— Exercise goal —
Please copy the rows below again, substituting "double-arrow icon" for "up-down arrows icon" and changing nothing else. Leave the pictures out of your answer.

--------------------------------

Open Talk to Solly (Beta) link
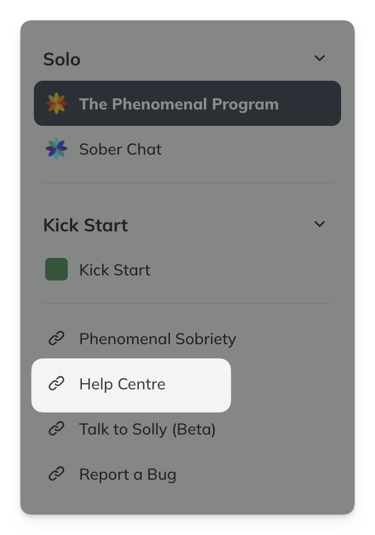375x535 pixels. tap(147, 429)
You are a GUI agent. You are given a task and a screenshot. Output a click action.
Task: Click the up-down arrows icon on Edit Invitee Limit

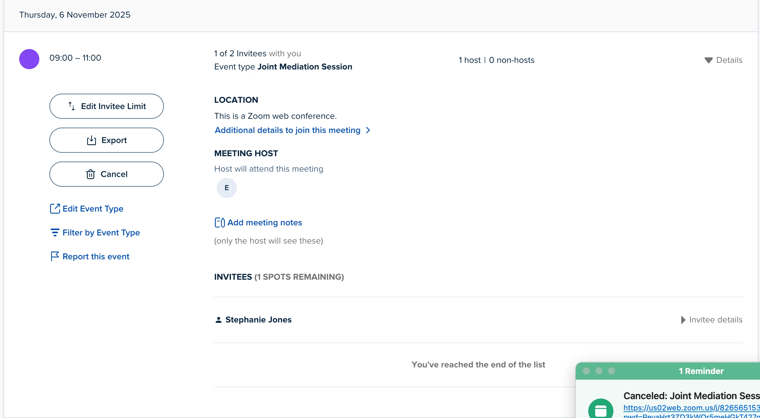[x=72, y=106]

--------------------------------

— Solution for this exercise —
Open Talk to Solly (Beta) link
375x535 pixels. tap(147, 429)
You are a GUI agent. You are given a task and a screenshot. Output a click action.
Task: Click the double-arrow icon on Edit Invitee Limit

[x=72, y=106]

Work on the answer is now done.